BEGIN Exercise text

US foreign policy in the Middle East : what drives it, and how it impacts developments in the region

Dissertant

Dabis, Jumanah

Thesis advisor

Shihadah, Majid

Comitee Members

Awad, Samir
Badr, Raid

University

Birzeit University

Faculty

Faculty of Graduate Studies

Department

International Studies

University Country

Palestine (West Bank)

Degree

Master

Degree Date

2012

English Abstract

This research attempts to examine US foreign policy in the Middle East, especially in Palestine.

The issue is examined through three different approaches in order to try and understand why the United States has become so supportive of Israel.

The first approach is that of the Israel lobby, and which revolves around the argument put forth by John Mearsheimer and Stephen Walt.

Two things were of interest to them regarding this issue; the first is the evolution and progression of the lobby, and the shift in US foreign policy to only supporting Israel.

In the 1950s and 1960s, when US imperial foreign policy was first being formulated, there were different viewpoints regarding the Middle East.

There were groups like the Arabists, for example, who filled the ranks of the US administration and who identified with the countries that they worked in and who also tended to be anti-Zionist.

The change in these views, alongside the consolidation of power that became focused on one theme only is what interested Mearsheimer and Walt; the change from diversity and having different centers of power to having this monopoly over policy making in Israel by the Zionist lobby to the point where there is no more debate about who the United States should support – even the Arabists have disappeared and were even written about as a historical relic.

END Exercise text
BEGIN Dataset records

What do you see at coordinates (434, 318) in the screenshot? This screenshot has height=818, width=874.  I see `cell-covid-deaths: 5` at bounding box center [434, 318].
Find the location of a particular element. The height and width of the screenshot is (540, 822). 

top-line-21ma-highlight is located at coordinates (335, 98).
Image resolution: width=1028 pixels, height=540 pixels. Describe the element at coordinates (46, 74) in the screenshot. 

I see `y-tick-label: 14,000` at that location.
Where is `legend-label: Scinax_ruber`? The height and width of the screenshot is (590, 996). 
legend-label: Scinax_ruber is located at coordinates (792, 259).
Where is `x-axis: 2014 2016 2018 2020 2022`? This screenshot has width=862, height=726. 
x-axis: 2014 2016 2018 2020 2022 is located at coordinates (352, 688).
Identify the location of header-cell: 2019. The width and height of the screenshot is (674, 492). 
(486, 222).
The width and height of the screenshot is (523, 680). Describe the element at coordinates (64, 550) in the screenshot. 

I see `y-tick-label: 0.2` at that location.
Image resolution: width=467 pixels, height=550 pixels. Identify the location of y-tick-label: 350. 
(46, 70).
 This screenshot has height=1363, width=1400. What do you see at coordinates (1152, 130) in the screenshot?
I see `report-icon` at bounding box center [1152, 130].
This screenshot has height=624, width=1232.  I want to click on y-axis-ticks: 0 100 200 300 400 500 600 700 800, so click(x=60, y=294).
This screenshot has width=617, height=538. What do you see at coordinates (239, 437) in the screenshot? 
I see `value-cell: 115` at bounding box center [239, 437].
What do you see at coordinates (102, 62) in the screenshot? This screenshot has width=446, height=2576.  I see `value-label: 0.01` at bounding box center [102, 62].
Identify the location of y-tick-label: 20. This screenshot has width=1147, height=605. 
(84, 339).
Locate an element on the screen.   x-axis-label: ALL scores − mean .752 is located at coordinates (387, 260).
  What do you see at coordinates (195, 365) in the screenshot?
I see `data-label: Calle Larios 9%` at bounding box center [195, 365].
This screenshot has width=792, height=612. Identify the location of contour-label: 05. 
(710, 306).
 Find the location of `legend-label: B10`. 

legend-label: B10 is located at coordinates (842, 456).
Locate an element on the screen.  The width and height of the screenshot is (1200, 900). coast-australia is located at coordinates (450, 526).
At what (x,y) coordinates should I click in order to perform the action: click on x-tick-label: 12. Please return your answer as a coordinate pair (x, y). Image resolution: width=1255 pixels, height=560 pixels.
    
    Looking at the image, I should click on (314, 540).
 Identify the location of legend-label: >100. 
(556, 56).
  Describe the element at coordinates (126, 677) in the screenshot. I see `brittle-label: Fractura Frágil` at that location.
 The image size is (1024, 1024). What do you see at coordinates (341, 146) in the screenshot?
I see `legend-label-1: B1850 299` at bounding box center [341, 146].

END Dataset records

Problems to solve -
A – In the thesis abstract on US foreign policy in the Middle East, whose argument is the Israel lobby approach built around?
B – Copy the thesis abstract word for word from "In the 1950s" to "to be anti-Zionist.".

Numbered responses -
A – The argument put forth by John Mearsheimer and Stephen Walt.

B –
In the 1950s and 1960s, when US imperial foreign policy was first being formulated, there were different viewpoints regarding the Middle East.

There were groups like the Arabists, for example, who filled the ranks of the US administration and who identified with the countries that they worked in and who also tended to be anti-Zionist.